これまで学校のいじめについてはプロジェクト管理と日常生活 No.299 『「あってはならぬこと」発言の裏には・・・』などで何度となくお伝えしてきました。

そうした中、5月16日(木)放送の「おはよう日本」(NHK総合テレビ)でいじめ問題対策の最終手段として“探偵”について取り上げていたのでご紹介します。

 

子どもへのいじめによる不幸な事件が相次ぐ中、本当に何が起きたのか、真相や実態が見えにくくなっています。

そんな中、今意外なところに相談が殺到しています。

それは探偵です。

東京・世田谷区にある探偵事務所、T.I.U総合探偵社には20人ほどの探偵が不倫やストーカー、ブラック企業など、社会のあらゆるいざこざを調査しています。

代表の阿部 泰尚さん(42歳)、通称“いじめ探偵”は15年間で600件を超えるいじめの相談に向き合ってきました。

 

いじめに遭っているのに先生や学校が助けてくれない、行き場を失くした相談が最後にたどり着く駆け込み寺になっています。

阿部さんは次のようにおっしゃっています。

「僕ら(探偵)に頼らないとどうにも出来ないと。」

「そんなところまで来ちゃっているんですよ。」

 

阿部さんは探偵独特の方法でいじめと向き合います。

相談を受けて飛んだのは山口県です。

高等専門学校に通うA君は、複数の同級生から突然殴られたり、眉毛を無理やり剃られるなどのいじめに遭いました。

追い詰められたA君は睡眠薬を大量に服用し、自殺を図りました。

学校は第三者委員会を立ち上げ、調査を開始、中間報告ではSNSでの悪口や暴言などは認められたものの、自殺未遂につながった深刻ないじめは認めないまま調査が終わりそうになっているといいます。

 

阿部さんは、保護者を通じて学校に事実確認をしようとしましたが、間に立った弁護士から取り合ってもらえませんでした。

答えないなら実力行使、得た情報を写真や学校名とともにネット上で拡散、世間の目を集めて問題と向き合わざるを得ない状況を作っていきます。

更に学校周辺に張り込み、自らの存在を敢えてアピール、学校関係者にプレッシャーをかけます。

世論に訴えるため、マスコミも活用、地元のテレビ局と新聞社を集め、問題と向き合おうとしない学校の姿勢を糾弾しました。

この会見の場で阿部さんは次のようにおっしゃっています。

「ここまで異常な自治を行っている学校はないです。」

 

阿部さんの会見後、学校といじめの問題を地元のテレビ局が報じました。

そして遂に調査の継続が決定したのです。

こうした状況について、阿部さんは次のようにおっしゃっています。

「ふたを閉めたい人たちばっかりなので、それが衆人環視のもとでふたが閉められない状況をまず作れれば、一つ目的が達成出来たということですね。」

 

阿部さんはいじめの問題を動かすため、法律を犯さないギリギリのラインで活動しているということです。

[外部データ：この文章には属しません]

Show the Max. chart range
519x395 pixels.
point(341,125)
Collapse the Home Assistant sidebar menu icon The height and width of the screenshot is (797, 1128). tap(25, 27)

なお、いじめ探偵、阿部さんの活動に1年間密着し、いじめの現実を見つめたNHKスペシャル「いじめと探偵」が5月19日(日)に夜9時から放送されます。

 

以上、番組の内容をご紹介してきました。

 

No.3876 ちょっと一休み その623 『医師、日野原 重明さんの残された貴重な言葉 その3 命とは何か!』でもお伝えしたように、人の命は尊いものです。

しかし、相変わらず無くならない学校でのいじめ、そして学校側の不十分な対応による被害者の自殺が後を絶ちません。

 

今回のケースでも、複数の同級生から突然殴られたり、眉毛を無理やり剃られるなどのいじめに遭ったという事実があったのに、学校が立ち上げた第三者委員会がなぜ自殺未遂につながった深刻ないじめを認めないまま調査を終わらせようとしたのか甚だ疑問です。

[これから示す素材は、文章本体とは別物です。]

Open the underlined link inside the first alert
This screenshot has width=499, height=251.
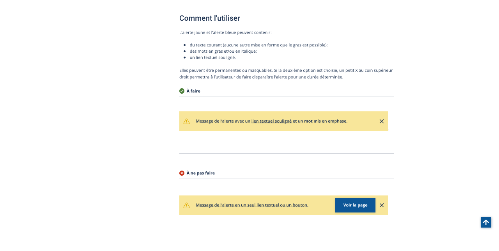click(x=271, y=121)
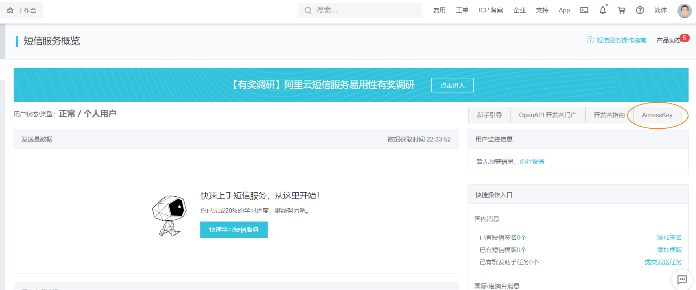Open the 短信服务操作指南 link
Screen dimensions: 696x290
point(621,40)
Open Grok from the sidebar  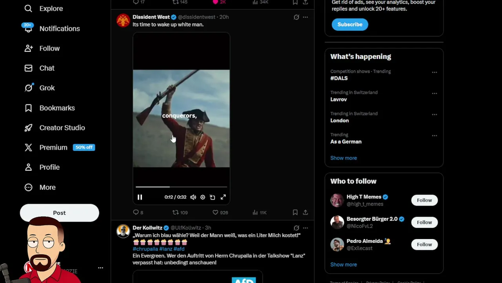click(x=47, y=88)
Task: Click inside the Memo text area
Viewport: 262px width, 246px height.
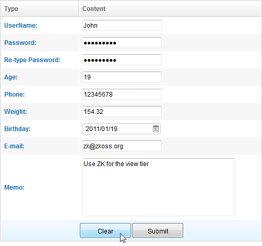Action: point(159,187)
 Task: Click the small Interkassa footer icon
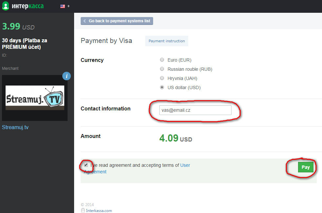coord(83,210)
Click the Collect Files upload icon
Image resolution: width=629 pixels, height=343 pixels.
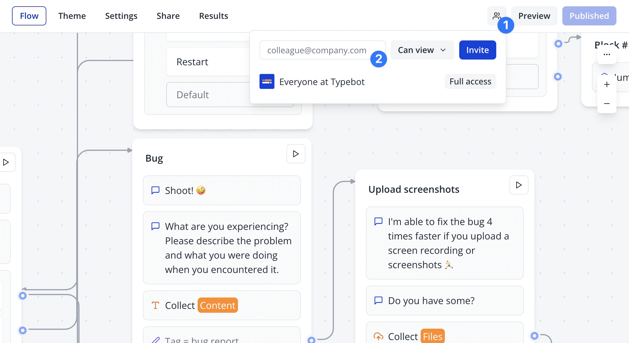tap(378, 336)
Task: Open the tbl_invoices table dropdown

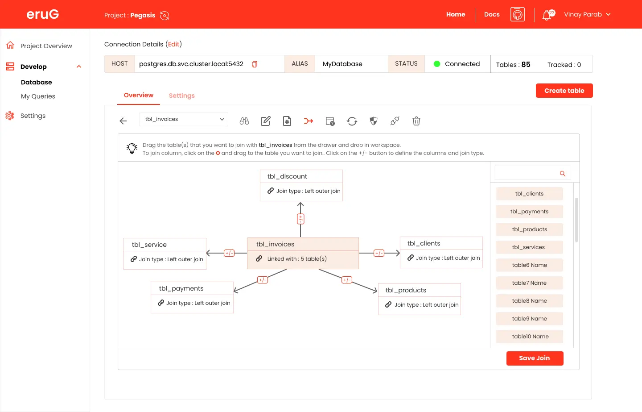Action: [184, 119]
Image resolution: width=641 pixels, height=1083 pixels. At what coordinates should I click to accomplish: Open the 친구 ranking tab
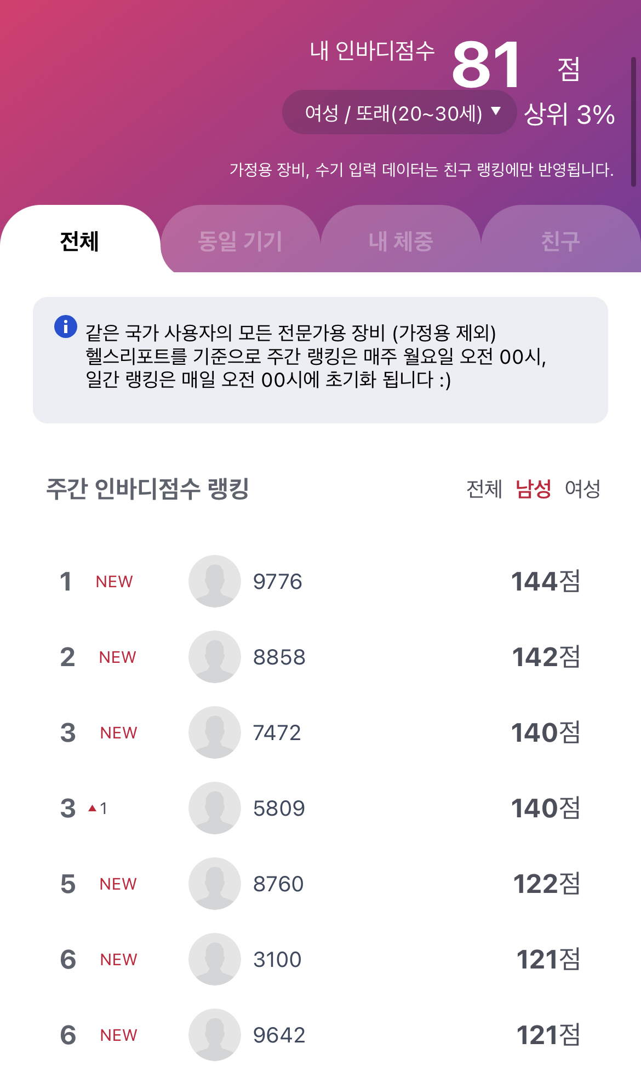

番組では、度重なるいじめを受けたA君が担任に相談したのか、そして担任はどのように対応したのかといった、第三者委員会を立ち上げる前段階については取り上げていませんでしたが、常識的に考えれば、何度かA君やその家族の方が学校に相談していたと思われます。

それでも納得のいく対応がなされなかったからこそ最終手段として“探偵”にお願いすることになってしまったのです。

T.I.U総合探偵社だけで15年間で600件を超えるいじめの相談に向き合ってきたということは毎年平均40件以上の相談が寄せられていたということになります。

この事実は、それだけ被害者側から見ると学校側のいじめへの対応が不十分なケースが多いということを物語っています。

 

さて、プロジェクト管理に限らず、何か問題が起きた場合の対応策の基本プロセスは、現状把握、問題点の分析、対応策の検討、再発防止策、コンティンジェンシープランの5つです。

 

今回のケースでは、“探偵”の出番が被害者本人が自殺した後でしたのでコンティンジェンシープランと位置付けられ、最善策とは言えません。

もし被害者本人が自殺に追い込まれる前に“探偵”への依頼がなされていれば、A君の命は救われた可能性が高いからです。

 

では現実問題として、いじめ対応策の観点から見て、学校側の体制に問題はないのでしょうか。

アイデアよもやま話 No.4287 教員にも必要な「働き方改革」!でもお伝えしたように、教師はただでさえ多忙の状態が多いのです。

ですから、深刻ないじめに真摯に対応したくてもそれほど時間を割けないというのが現実だと思います。

更に、教師は学科を教えるプロではあってもいじめ対策のプロではありません。

ですから、根本的ないじめ対応策として、学校側には以下のような体制が必要だと思います。

・教師に対する一般的ないじめ対応策の研修

・担任教師にいじめへの対応を一切任せるのではなく、学校全体として対応する体制を構築すること

・学校内でのいじめ対応策がうまく行かない場合にアドバイスを受けられるように、教育委員会単位などでいじめ対応策のプロのカウンセラーを設置すること

 

一方で、学校側から生徒に対して、いじめはよくないこと、そしていじめを受けた場合、あるいは自分の周りでいじめが起きている場合は速やかに担任教師に伝えることを常日頃徹底させることが必要です。

同時に、保護者に対しても、自分の子どもにいじめの事実が認められた場合には速やかに担任教師に伝えることを依頼しておくことが必要です。

 

このように“いじめ撲滅”に向けて生徒、保護者、学校、教育委員会という枠組みの中でそれぞれがどのような対応をすればいじめを減らすことが出来るのか、あるいはいじめが起きた場合に速やかに適切な対応を取れるのかを追求し続けることが必要だと思うのです。

そして、自分の子どもがいじめに遭って、どうしても学校側の対応に納得のいかない場合の最終手段として、今回ご紹介したように“探偵”への依頼を検討すべきだと思います。

くれぐれも自分の子どもがいじめに遭って自殺にまで追い込まれる前に最善を尽くして欲しいと思います。

子どもが自殺した後で、その原因や経緯を調査しても、子どもが生き返ることはないのです。

また、被害者の子どもが自殺する前にいじめを食い止められれば、加害者の子どもがその後の人生を罪の意識で苛まれることも救うことが出来るのです。